Voyons le cas des écologistes à Brest. Plus d’un an avant les élections municipales de mars 2026, ils étaient déjà en piste. A la vérité, au conseil municipal, ils jouaient un double jeu. D’un côté ils appartiennent à la majorité de François Cuillandre (PS), de l’autre ils forment une espèce d’opposition interne à cette majorité. Un pied dedans, un pied à l’extérieur… Dès septembre 2024, le président du groupe écologiste au conseil municipal Glen Dissaux annonce la couleur. Il juge souhaitable que La France insoumise entre dans la future majorité municipale : « Je milite en ce sens. On a construit de bons canaux de discussion, à la fois dans la majorité municipale et dans des cadres qui l’ont dépassé au travers du Nouveau Front populaire. Je pense qu’il faut les maintenir activés, et préparer les prochaines municipales dès à présent. Pourquoi ne pas lancer quelque chose tous ensemble, en associant tous les partis de gauche, en associant les forces vives que sont les syndicats, les associations, au lieu de se recroqueviller sur nos partis ? » (Le Télégramme, Brest, jeudi 26 septembre 2024) En disant cela, Glen Dissaux sait bien que François Cuillandre n’acceptera jamais une alliance avec LFI…
Elu par les militants comme chef de file des écologistes en vue des élections municipales de mars 2026, Glen Dissaux persiste et signe : « On arrive à travailler avec tout le monde : la majorité municipale qui est très plurielle, mais nous avons aussi un bon canal de discussion avec les Insoumis. On peut être ces rassembleurs-là. Nous sommes convaincus que c’est le rassemblement le plus large qui peut nous faire gagner. » (Le Télégramme, Brest, mardi 11 mars 2025)
Il ne reste plus qu’à travailler à l’élaboration d’un projet municipal. Le collectif “Brest ensemble“ (écologistes et sympathisants) organise donc des ateliers. La sécurité figure même au nombre des propositions : « L’évolution des formes de délinquance constatées durant ce mandat nous invite à revoir certaines choses », reconnaît Glen Dissaux.

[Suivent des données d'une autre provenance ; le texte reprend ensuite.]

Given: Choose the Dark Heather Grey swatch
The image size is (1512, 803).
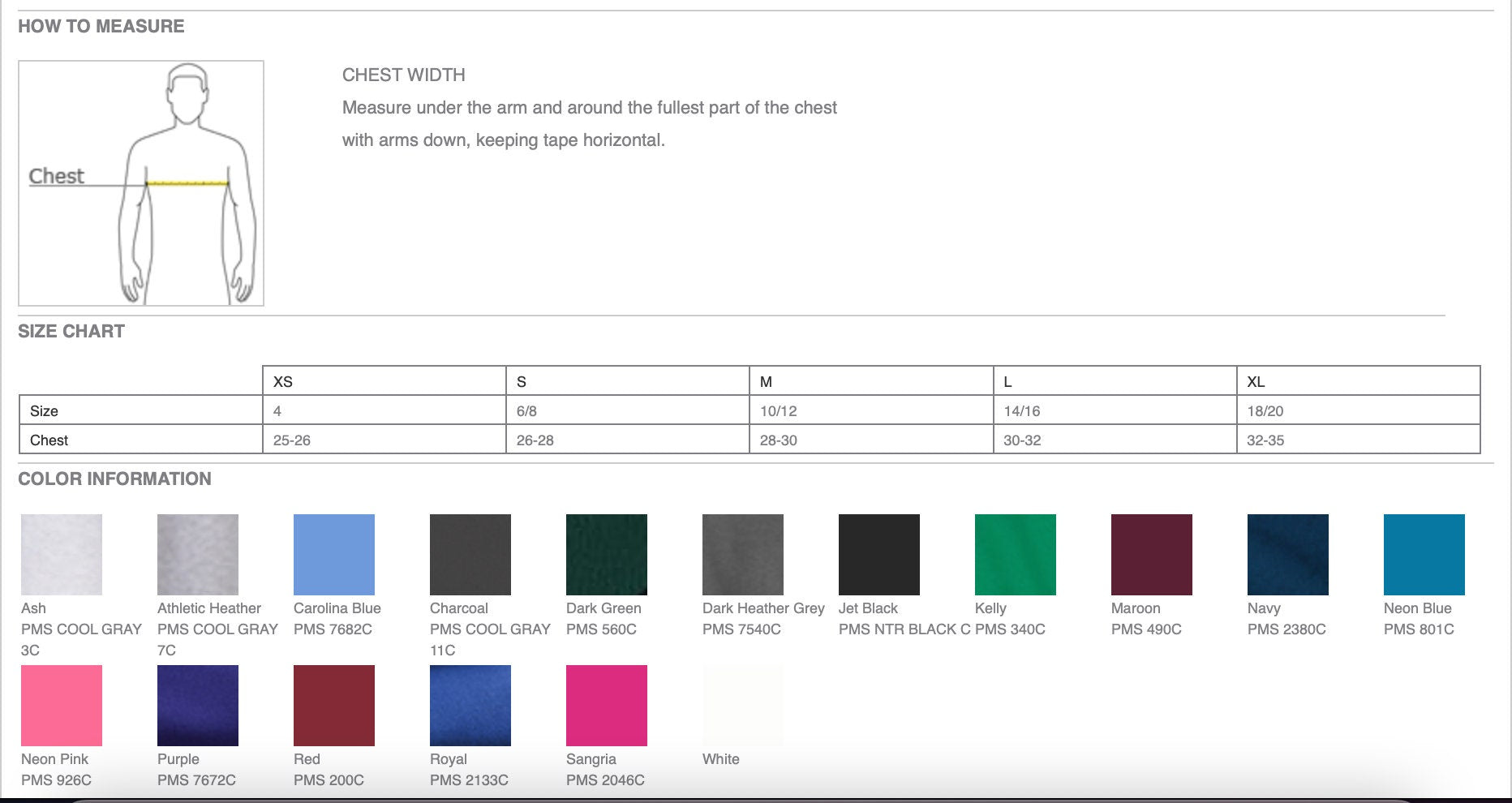Looking at the screenshot, I should pyautogui.click(x=743, y=555).
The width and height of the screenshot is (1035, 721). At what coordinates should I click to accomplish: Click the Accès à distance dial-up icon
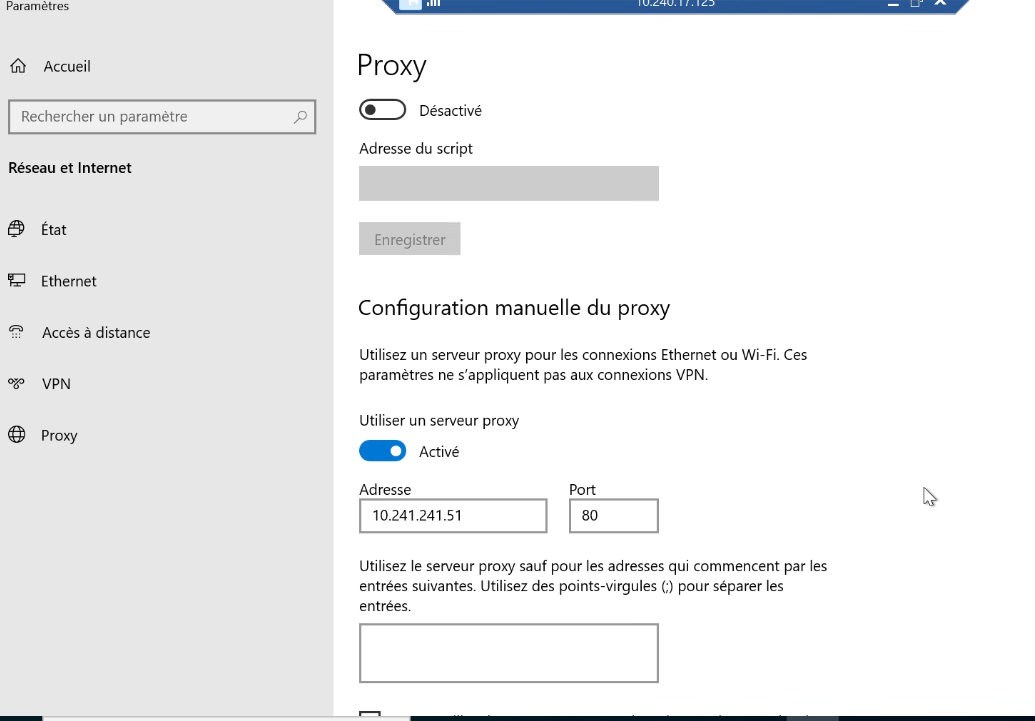(x=16, y=333)
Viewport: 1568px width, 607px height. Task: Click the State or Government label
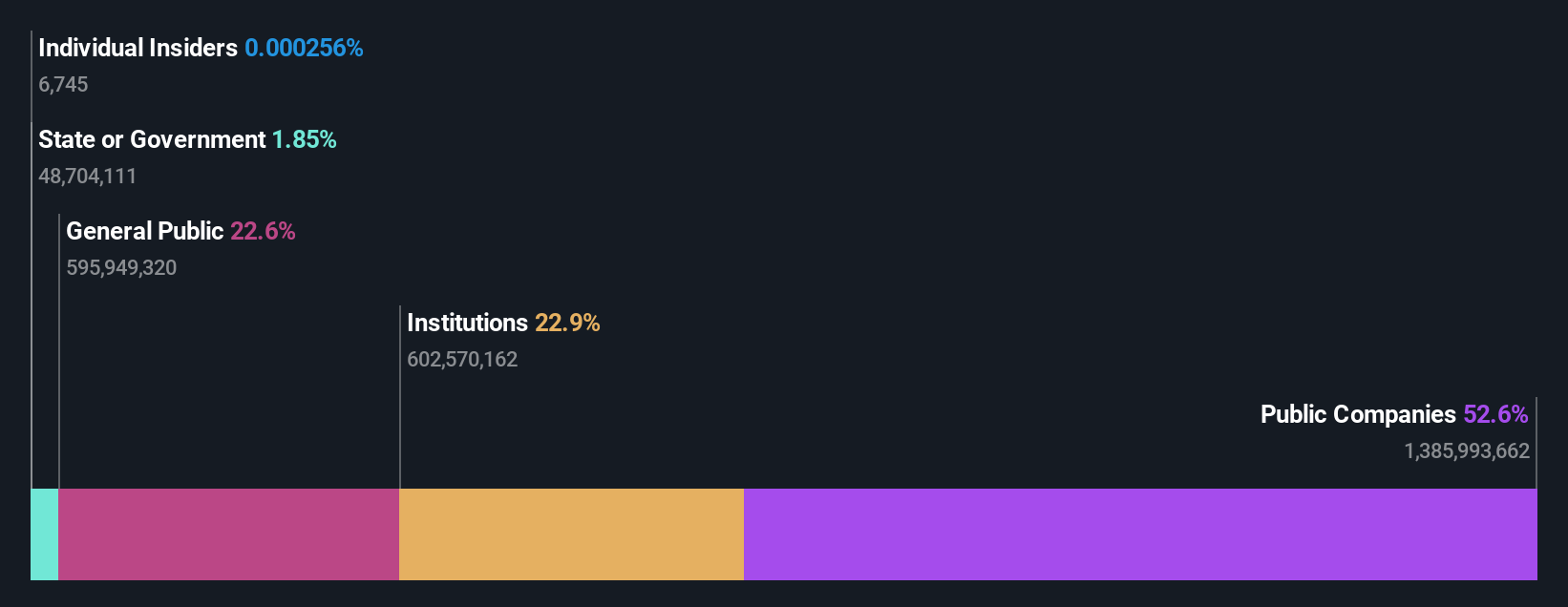coord(152,139)
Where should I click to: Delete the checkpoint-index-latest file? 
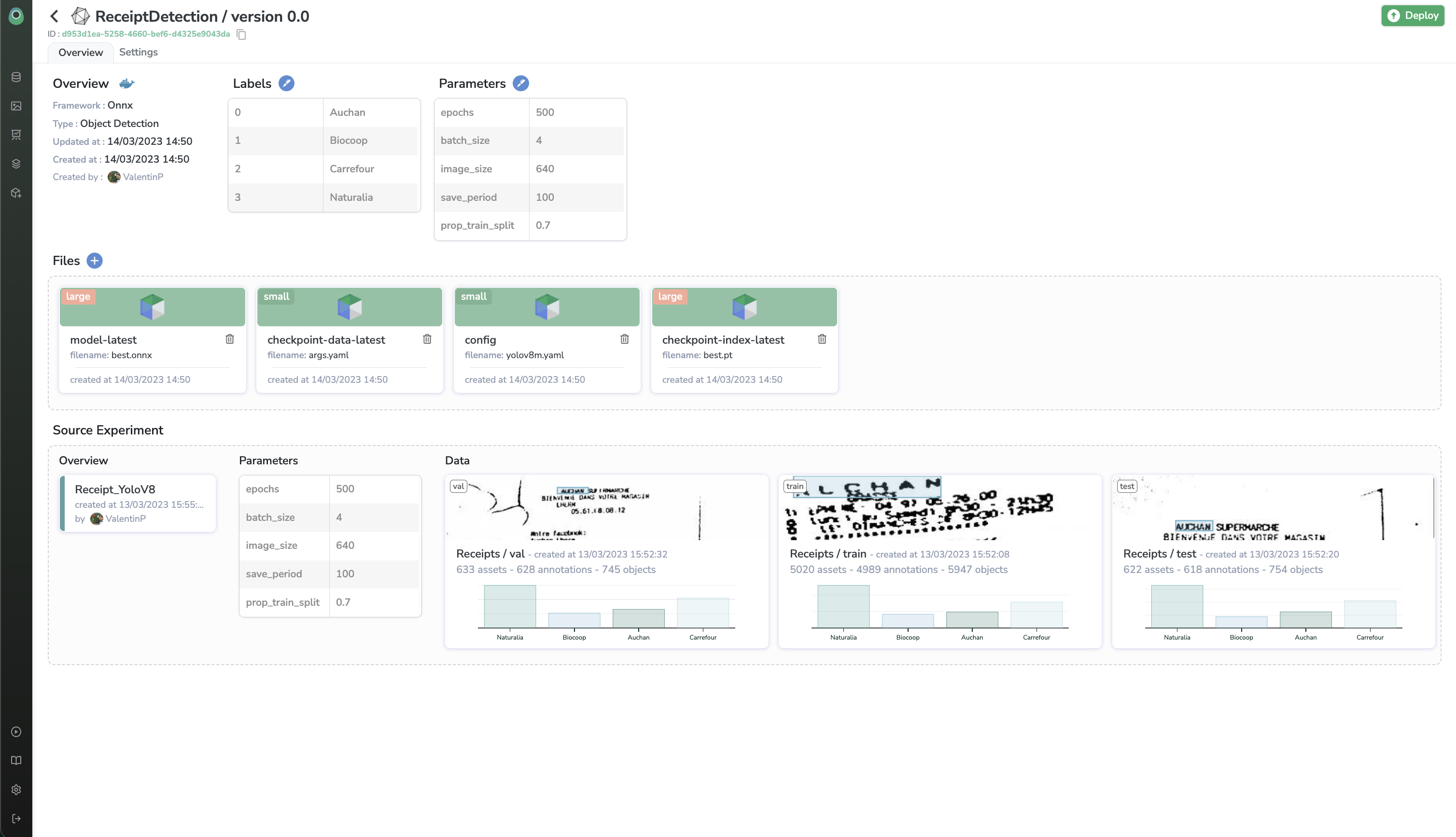pyautogui.click(x=822, y=339)
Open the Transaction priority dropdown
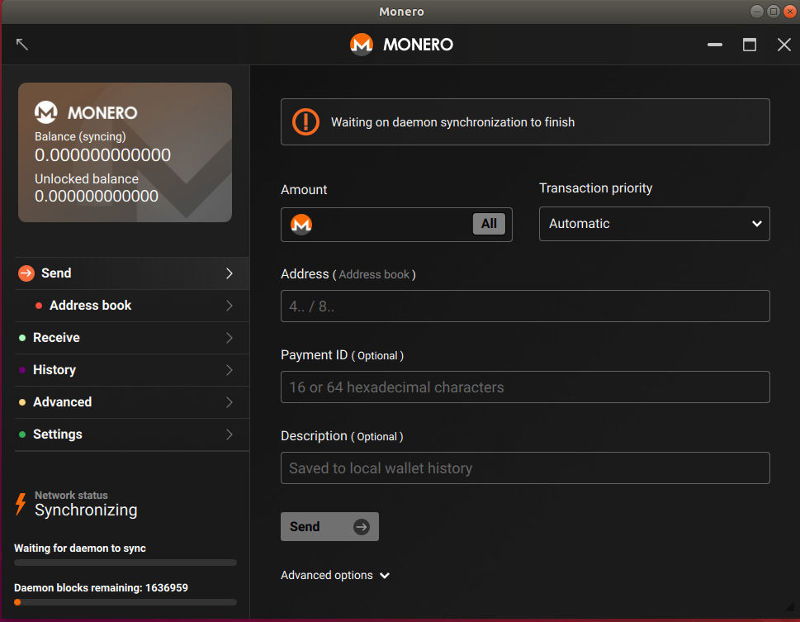 pos(654,223)
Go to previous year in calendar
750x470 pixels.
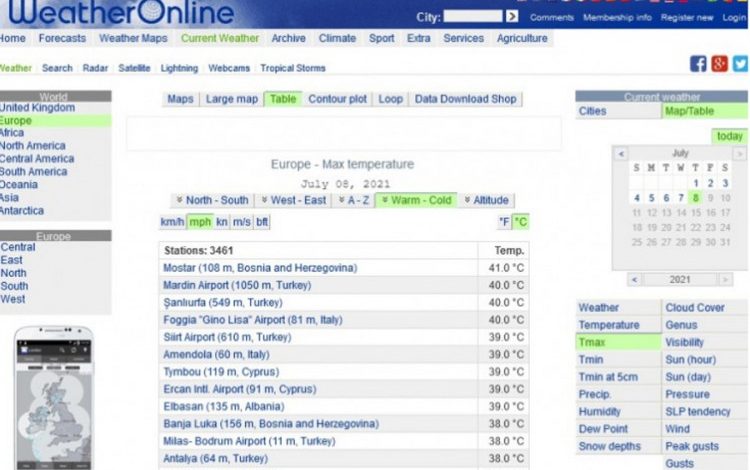pyautogui.click(x=634, y=280)
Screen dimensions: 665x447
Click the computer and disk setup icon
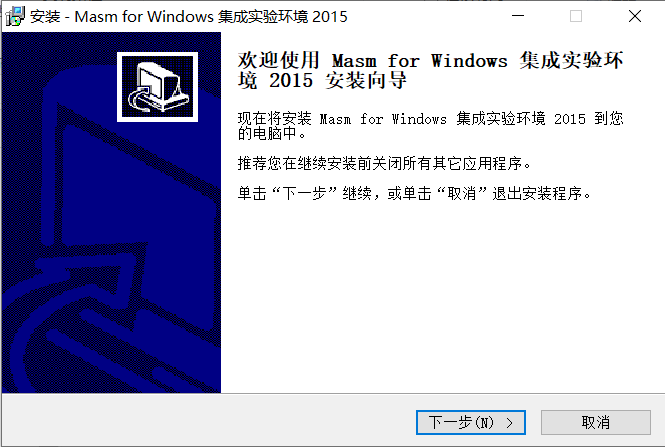point(157,87)
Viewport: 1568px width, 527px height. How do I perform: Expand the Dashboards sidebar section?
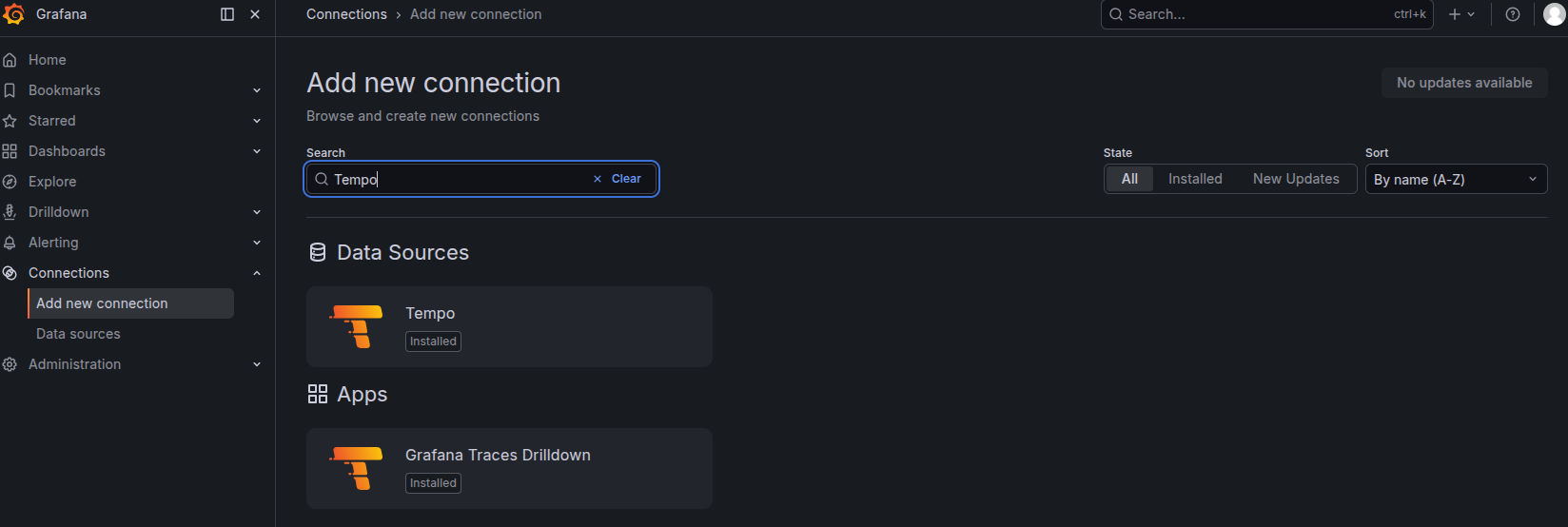(x=257, y=151)
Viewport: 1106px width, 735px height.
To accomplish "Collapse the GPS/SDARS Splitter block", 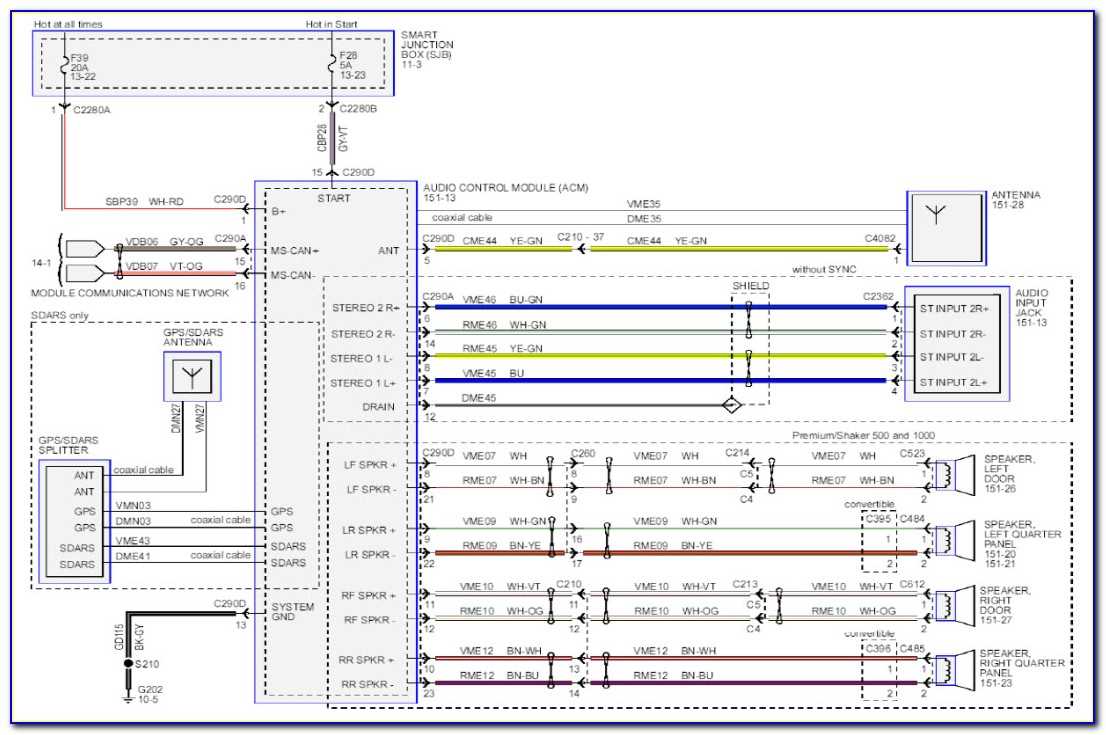I will coord(72,520).
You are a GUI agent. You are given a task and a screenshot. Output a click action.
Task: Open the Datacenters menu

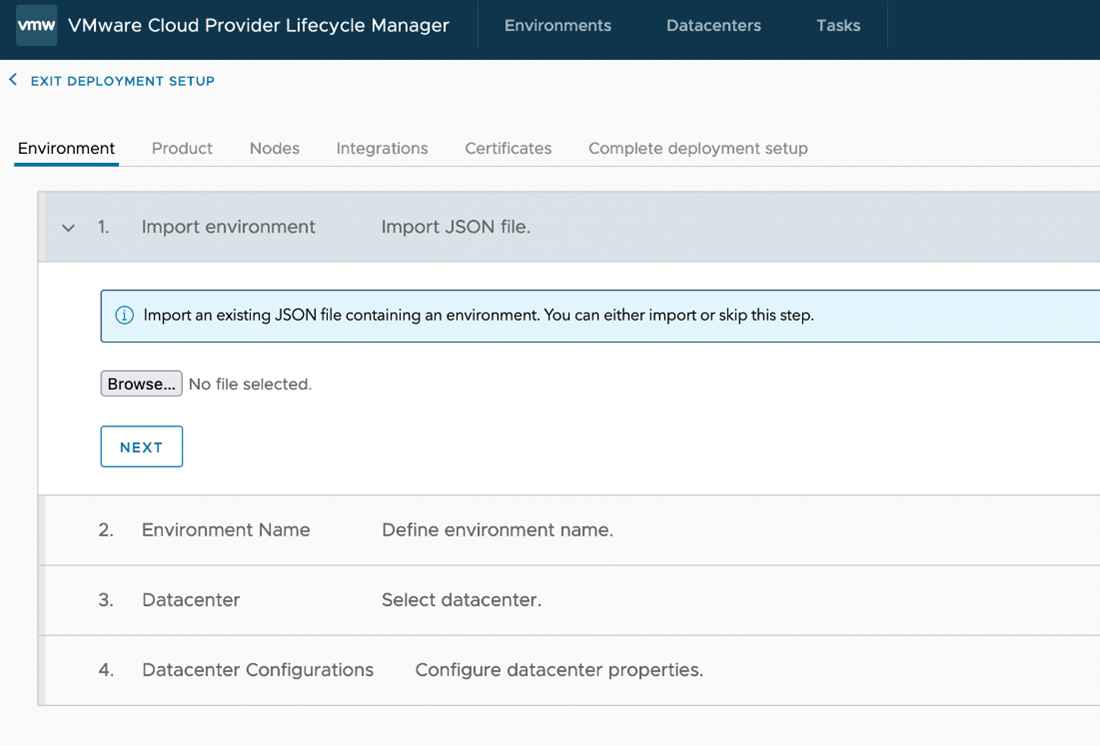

Mais, pour lui, l’union de la gauche demeure la formule gagnante pour 2026 : « Nous pensons qu’il est temps de discuter, et cela se fait déjà avec certaines forces politiques. Nous laissons notre porte ouverte jusqu’à l’automne. Après, chacun sera responsable de son choix », prévient Dissaux (Le Télégramme, mercredi 14 mai 2025) Ce dernier sait bien qu’il y a « forces politiques » et « forces politiques », c’est-à-dire celles qui sont synonymes de victoire et celle qui se contenteront de faire de la figuration. Et c’est là que se trouve le « choix »…
Les écolos mettent le pied sur l’accélérateur
S’il croit toujours à l’union de la gauche, Glen Dissaux est contraint de tenir compte de la réalité : « En local, nous avons ouvert des discussions avec tout le monde. Les Insoumis ont décidé de faire une liste autonome, je respecte leur choix sans doute influencé par le national mais on sait par ailleurs qu’un axe entre socialistes et écologistes, avec les autres partenaires, entraîne toujours une adhésion très large. » (Le Télégramme, Brest, samedi 20 septembre 2025). Il ne reste plus qu’à trouver « un chemin de dialogue » avec le PS…
Le 5 novembre, le groupe « Brest Ensemble » (écologistes et sympathisants) lance sa campagne. Mais la porte n’est pas fermée avec François Cuillandre. « On a toujours dit que l’on souhaitait rassembler la gauche, et on a lancé des cycles de discussion dans ce sens. François Cuillandre et le PS connaissent nos attendus, mais force est de constater que nous n’avons pas eu de réponses satisfaisantes à ce jour. Il n’est pas trop tard, mais ça sera de plus en plus compliqué », estime Glen Dissaux (Le Télégramme, Brest, jeudi 6 novembre 2025). On sent que l’affaire progresse…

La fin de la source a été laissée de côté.